Even teams that already buy into the idea of being able to change direction at sprint boundaries may discover impediments to doing so that they didn't see before.

Just as Netflix exercises their recovery software so they know it will work when they get a real failure, teams should exercise their agility regularly, so that when a critical customer demand comes along, they are practiced and ready for it.

Poka-yoke (the final "e" is pronounced like "eh?" in English) is the Japanese term for "error proofing", formalized by industrial engineer Shiego Shingo as part of the Toyota Production System. (He is said to have picked the term "error proofing" rather than "fool proofing" [baka-yoke] to underscore that the problem was not foolish workers, but the fact that everyone makes mistakes from time to time when given a chance.)

In the Toyota Production System, poka-yoke deals with designing vehicles and their assembly processes in such a way that it is difficult to assemble them incorrectly.

Here is an example from the 1940s of the need for poka-yoke: My father worked at Kaiser-Frazer when they used to make a car called the Frazer. It had "FRAZER" spelled out in individual chrome letters on the front of the hood, like this.

Posts that stuck out the back of each letter went through holes in the hood to hold the letters in place. The positions of the posts were standardized, making all the letters interchangeable. Sometimes, when an assembly worker was having a bad day, he would end up making ZEFFERs instead of FRAZERs. Automakers subsequently changed the letters so they could not be interchanged, either by putting the posts in a different position on each letter, or by making the logo a single unit, like this.

A more modern example is the floppy disk drives that used to be in PCs. They used an unkeyed four-pin power connector that could be installed the right way, which would make the drive work, or the wrong way, which would make it go up in smoke. You had to remember that the red wire went away from the data connector, unless you were working with the odd brand where the red wire had to go toward the data connector. (I fried several floppy disk drives this way.) That was the last unkeyed connector I remember seeing on a PC, so the PC industry evidently adopted poka-yoke.

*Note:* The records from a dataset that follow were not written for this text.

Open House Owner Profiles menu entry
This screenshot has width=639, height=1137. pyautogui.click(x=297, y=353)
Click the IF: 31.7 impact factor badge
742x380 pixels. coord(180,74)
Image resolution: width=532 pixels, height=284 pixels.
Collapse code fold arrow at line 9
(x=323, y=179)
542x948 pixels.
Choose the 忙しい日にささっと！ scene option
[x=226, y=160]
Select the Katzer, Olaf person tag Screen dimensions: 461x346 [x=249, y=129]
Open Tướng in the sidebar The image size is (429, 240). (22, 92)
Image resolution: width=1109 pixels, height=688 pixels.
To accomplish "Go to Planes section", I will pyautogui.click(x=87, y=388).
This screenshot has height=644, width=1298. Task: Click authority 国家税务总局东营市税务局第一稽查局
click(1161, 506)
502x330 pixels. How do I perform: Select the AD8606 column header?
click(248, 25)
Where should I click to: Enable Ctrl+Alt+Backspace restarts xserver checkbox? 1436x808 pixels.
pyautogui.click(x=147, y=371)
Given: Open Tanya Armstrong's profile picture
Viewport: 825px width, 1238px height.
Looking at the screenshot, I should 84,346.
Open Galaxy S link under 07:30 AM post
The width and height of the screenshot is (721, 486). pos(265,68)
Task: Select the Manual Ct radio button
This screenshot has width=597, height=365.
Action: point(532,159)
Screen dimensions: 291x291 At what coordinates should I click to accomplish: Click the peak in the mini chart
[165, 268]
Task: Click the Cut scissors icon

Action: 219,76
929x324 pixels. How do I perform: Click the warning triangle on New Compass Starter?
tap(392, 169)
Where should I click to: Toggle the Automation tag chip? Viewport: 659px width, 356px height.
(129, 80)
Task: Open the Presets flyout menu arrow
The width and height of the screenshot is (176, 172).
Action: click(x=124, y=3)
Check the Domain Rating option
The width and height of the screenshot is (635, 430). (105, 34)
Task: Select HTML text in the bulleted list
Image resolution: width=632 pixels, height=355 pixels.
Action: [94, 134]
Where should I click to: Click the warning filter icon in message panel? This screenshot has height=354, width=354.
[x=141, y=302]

There are all kinds of modern examples, like polarized power plugs, and IKEA furniture, which is difficult to assemble wrong, and the same concept applies to software development.

For example, suppose you have a routine that performs several different functions. (That, in itself, is probably a violation of the Single Responsibility Principle, but suppose there is a good reason for it to be that way.) Some of the functions require few parameters, while others require many. Callers have to remember to pass the right number of parameters, including dummy parameters. So you get something like this:

CALL BADRTN,(A,B,,,,,,,C,,,D),MF=(E,PARMLIST)

If you miscount the commas, you have a problem. It would be much less error-prone to have multiple entry points, each with a fixed number of parameters.

The same concept applies to development tools. In one build system I worked with, you have to type in the names of all the modules that are part of your change. If the build fails because you left out one of the changed modules, you have to re-submit the build request, again typing in the names all the modules. If you have 30 or 40 modules in your change, you might mistype or leave out one of the names you got right in the first request, causing the build to fail again. If you could just call up the first request and say you wanted to add a module, there would be much less chance of error.

Another case is anywhere that you have to enter the same information into two different places. Eventually, you will forget to update one of them, or will mistype the information while entering it the second time. If the systems can be made to talk to each other, this greatly lessens the chance for error.